This dress seemed to take forever to make. I started it during the heatwave and with hindsight a cotton shirt dress with lots of fiddly details wasn’t the ideal project for weather that’s too hot to have the iron on. I got there in the end though. I’m hoping this will be a useful transitional dress that will work for autumn as well the summer.
The pattern is a very classic shirt dress style: breast pockets, two piece sleeves with proper cuffs, and a hidden button placket. The pattern drawing on the Style Arc site is wrong, by the way. It shows a tab for rolling up the sleeve and there isn’t one; also the pattern has two buttons on the cuff and the drawing shows only one.

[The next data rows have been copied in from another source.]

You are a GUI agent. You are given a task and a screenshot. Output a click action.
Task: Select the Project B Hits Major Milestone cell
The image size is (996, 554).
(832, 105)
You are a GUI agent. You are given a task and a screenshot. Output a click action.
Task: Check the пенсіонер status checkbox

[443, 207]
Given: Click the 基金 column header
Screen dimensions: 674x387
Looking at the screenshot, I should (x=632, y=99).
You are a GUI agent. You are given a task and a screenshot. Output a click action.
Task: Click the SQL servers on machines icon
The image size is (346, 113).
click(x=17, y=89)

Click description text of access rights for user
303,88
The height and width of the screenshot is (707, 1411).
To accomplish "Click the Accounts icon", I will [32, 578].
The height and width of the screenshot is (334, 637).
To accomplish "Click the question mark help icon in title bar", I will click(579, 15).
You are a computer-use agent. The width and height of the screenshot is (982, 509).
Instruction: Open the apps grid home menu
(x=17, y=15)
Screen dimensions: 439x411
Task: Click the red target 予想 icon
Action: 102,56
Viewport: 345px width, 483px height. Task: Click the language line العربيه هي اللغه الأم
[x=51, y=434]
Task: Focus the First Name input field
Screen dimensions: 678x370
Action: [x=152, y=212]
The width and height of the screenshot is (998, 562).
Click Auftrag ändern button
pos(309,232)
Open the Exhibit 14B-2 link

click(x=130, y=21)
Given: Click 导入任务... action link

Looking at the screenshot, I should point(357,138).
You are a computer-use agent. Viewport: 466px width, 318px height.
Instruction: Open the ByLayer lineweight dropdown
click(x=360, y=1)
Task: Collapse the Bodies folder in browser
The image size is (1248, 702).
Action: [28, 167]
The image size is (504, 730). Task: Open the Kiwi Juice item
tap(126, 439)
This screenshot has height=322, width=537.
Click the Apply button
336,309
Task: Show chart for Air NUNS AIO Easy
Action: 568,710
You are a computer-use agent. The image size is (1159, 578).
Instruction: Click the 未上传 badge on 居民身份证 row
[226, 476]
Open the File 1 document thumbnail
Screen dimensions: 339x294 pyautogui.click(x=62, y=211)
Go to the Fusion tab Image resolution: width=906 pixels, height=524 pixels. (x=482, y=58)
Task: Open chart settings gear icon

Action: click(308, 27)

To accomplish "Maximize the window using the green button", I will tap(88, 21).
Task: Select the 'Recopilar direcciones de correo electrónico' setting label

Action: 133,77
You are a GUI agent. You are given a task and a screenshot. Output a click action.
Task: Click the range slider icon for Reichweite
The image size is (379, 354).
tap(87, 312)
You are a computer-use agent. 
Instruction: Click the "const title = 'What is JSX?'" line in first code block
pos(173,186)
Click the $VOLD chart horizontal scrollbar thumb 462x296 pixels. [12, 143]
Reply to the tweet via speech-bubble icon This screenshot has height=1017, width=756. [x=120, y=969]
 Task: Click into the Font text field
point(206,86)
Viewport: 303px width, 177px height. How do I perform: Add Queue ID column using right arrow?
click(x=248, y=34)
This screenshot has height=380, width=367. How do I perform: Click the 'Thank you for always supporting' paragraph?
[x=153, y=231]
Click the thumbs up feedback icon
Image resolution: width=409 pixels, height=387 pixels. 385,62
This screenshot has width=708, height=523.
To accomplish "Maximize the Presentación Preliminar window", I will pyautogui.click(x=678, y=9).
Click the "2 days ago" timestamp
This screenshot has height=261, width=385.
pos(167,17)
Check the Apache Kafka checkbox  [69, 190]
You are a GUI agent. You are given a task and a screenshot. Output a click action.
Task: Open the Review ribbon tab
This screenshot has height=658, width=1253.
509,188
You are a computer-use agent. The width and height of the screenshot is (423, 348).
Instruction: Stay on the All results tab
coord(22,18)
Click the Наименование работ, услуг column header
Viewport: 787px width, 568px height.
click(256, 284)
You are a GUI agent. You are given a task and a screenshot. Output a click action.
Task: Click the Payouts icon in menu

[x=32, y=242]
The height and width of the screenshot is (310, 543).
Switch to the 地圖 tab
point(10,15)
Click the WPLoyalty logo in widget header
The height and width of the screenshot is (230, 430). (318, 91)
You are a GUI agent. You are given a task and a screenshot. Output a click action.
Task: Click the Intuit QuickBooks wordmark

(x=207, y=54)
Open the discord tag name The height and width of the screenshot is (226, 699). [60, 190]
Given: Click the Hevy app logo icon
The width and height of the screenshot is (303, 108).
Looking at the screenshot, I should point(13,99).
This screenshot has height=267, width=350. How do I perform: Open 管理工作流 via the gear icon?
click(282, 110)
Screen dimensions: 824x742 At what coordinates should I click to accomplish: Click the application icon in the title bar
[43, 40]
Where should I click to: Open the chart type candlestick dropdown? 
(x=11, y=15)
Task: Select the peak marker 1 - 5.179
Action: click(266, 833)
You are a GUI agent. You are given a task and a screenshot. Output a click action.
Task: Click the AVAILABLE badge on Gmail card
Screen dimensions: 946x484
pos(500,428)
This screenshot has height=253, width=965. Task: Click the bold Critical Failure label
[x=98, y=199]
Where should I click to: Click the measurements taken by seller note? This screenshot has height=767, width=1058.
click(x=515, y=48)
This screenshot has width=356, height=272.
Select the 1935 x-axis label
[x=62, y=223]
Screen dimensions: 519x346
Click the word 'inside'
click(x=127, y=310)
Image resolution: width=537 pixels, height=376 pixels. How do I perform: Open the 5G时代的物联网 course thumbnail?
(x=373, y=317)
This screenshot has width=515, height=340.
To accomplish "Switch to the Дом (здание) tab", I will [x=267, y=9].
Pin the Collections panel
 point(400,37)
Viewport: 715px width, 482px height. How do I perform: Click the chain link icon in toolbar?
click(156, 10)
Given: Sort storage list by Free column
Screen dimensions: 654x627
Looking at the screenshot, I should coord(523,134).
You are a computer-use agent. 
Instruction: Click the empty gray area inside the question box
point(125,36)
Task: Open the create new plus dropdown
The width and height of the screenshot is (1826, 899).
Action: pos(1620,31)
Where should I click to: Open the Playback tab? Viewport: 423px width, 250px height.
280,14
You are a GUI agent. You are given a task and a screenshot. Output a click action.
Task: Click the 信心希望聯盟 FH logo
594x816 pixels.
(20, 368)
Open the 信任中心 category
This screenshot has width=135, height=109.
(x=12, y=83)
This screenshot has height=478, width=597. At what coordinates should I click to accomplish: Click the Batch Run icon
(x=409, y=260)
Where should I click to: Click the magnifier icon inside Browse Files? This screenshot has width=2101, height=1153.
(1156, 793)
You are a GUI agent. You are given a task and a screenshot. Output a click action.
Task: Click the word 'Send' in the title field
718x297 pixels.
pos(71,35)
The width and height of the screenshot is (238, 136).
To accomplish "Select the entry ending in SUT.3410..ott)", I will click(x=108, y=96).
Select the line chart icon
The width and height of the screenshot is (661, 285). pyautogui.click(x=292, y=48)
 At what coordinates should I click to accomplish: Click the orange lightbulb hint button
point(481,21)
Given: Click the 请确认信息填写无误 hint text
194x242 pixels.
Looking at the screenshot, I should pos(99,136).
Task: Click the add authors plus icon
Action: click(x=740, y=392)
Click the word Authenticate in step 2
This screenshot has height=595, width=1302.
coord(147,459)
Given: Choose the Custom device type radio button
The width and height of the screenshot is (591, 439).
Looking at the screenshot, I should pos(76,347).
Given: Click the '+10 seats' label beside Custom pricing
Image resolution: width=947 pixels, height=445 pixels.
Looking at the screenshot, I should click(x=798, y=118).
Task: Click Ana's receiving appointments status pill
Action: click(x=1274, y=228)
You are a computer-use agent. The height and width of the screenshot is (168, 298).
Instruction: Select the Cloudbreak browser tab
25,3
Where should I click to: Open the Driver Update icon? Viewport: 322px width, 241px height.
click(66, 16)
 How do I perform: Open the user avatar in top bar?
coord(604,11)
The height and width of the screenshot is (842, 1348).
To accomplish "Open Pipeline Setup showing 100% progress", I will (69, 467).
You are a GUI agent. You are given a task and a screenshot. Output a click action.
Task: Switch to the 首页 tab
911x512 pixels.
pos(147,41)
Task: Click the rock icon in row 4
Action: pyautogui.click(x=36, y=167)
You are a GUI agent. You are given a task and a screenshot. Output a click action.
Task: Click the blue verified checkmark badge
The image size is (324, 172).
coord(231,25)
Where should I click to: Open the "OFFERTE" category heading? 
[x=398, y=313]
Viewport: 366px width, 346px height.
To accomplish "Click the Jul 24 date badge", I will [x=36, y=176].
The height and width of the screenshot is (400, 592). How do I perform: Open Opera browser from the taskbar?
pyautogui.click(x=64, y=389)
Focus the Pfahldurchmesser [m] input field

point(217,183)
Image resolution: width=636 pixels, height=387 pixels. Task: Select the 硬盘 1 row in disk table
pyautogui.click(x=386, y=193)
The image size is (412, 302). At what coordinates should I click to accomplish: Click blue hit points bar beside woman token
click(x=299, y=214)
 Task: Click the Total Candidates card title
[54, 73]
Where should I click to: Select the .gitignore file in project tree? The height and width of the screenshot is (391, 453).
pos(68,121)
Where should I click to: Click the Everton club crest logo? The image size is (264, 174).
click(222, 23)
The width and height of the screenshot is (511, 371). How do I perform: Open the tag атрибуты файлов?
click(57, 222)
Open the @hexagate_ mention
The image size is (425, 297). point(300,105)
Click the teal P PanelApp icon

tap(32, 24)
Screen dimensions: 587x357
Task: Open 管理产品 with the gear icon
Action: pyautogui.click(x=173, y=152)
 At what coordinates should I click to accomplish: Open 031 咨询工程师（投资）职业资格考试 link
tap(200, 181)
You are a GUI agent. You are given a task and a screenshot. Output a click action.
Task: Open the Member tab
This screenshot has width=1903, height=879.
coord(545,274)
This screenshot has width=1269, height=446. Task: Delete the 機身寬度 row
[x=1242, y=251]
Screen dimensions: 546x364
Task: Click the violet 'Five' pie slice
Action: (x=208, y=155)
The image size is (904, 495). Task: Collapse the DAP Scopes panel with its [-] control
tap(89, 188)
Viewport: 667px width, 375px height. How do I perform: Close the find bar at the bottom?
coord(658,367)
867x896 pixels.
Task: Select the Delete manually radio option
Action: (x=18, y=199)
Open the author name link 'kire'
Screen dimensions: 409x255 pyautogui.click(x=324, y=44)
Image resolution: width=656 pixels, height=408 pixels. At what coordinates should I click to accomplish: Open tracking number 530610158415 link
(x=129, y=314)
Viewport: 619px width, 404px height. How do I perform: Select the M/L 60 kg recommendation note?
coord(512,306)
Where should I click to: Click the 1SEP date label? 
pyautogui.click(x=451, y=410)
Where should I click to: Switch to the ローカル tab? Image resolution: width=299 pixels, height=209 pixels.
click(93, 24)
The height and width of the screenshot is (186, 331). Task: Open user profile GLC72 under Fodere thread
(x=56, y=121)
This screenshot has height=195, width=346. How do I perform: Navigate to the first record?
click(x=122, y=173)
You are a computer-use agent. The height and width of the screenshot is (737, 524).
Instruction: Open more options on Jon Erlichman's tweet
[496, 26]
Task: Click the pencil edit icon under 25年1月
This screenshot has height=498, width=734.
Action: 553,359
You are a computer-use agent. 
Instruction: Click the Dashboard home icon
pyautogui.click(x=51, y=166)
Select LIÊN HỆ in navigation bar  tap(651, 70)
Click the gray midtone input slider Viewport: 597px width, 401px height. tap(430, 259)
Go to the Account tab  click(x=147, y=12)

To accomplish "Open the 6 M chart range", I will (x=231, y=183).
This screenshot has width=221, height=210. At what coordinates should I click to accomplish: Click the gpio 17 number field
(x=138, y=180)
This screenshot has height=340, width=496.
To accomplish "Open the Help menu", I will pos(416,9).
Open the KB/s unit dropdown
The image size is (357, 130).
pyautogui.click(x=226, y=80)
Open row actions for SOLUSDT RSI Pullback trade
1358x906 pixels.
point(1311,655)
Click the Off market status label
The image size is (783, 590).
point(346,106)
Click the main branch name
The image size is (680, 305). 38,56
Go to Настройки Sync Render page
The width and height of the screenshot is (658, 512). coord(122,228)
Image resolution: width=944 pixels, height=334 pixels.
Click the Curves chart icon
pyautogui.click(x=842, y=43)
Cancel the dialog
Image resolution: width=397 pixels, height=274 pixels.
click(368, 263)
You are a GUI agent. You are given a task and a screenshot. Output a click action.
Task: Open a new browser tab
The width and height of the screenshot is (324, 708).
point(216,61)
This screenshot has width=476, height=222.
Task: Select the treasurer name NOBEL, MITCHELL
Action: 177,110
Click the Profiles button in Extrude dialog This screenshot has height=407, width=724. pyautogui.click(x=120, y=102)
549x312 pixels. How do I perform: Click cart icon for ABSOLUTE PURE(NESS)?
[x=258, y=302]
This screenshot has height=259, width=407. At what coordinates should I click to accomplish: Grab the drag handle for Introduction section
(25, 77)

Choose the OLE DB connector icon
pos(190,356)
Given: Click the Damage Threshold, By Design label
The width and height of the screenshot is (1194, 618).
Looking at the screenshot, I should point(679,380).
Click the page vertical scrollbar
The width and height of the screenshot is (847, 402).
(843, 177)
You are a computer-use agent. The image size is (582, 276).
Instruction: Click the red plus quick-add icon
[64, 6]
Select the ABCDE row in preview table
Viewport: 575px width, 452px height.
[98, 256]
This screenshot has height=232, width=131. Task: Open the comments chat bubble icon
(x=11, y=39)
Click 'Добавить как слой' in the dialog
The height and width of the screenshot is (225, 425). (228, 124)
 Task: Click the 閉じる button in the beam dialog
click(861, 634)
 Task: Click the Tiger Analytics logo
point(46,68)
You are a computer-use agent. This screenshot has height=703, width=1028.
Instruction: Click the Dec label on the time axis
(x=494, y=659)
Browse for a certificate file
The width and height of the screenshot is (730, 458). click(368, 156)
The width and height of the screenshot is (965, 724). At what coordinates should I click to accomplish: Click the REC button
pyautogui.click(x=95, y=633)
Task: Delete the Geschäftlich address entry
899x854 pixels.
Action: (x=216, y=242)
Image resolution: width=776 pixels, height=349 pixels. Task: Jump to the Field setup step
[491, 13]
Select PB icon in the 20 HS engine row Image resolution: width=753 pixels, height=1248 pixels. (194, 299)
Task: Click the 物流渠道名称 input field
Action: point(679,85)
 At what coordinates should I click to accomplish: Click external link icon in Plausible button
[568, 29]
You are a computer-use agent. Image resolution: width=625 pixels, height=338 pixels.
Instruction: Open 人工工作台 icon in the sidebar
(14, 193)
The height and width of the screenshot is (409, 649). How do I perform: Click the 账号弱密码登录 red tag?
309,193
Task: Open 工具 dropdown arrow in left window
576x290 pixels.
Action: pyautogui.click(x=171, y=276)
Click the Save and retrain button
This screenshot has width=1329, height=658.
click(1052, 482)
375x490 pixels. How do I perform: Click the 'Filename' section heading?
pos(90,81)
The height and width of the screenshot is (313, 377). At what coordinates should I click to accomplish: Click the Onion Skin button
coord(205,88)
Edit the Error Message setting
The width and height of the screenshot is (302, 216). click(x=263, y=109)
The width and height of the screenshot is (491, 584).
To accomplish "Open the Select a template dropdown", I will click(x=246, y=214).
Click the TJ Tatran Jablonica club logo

I’m slightly surprised there’s no back yoke in the design. The back of the dress is extremely plain; the only detail is the centre back seam.
The fabric is a wide (150cm) turquoise stretch cotton poplin from Tissu Fabrics. The pattern says it takes just under two metres which is pretty good for a long sleeved dress. I didn’t really believe the length estimate on the pattern and was quite prepared to buy more fabric if the pieces didn’t fit on the 2m I had, but to my amazement it was fine, even with my usual length additions. I had just enough left to cut a second pair of the breast pockets when my first pair went wrong but the rest of the scraps were so small they went straight into the bin.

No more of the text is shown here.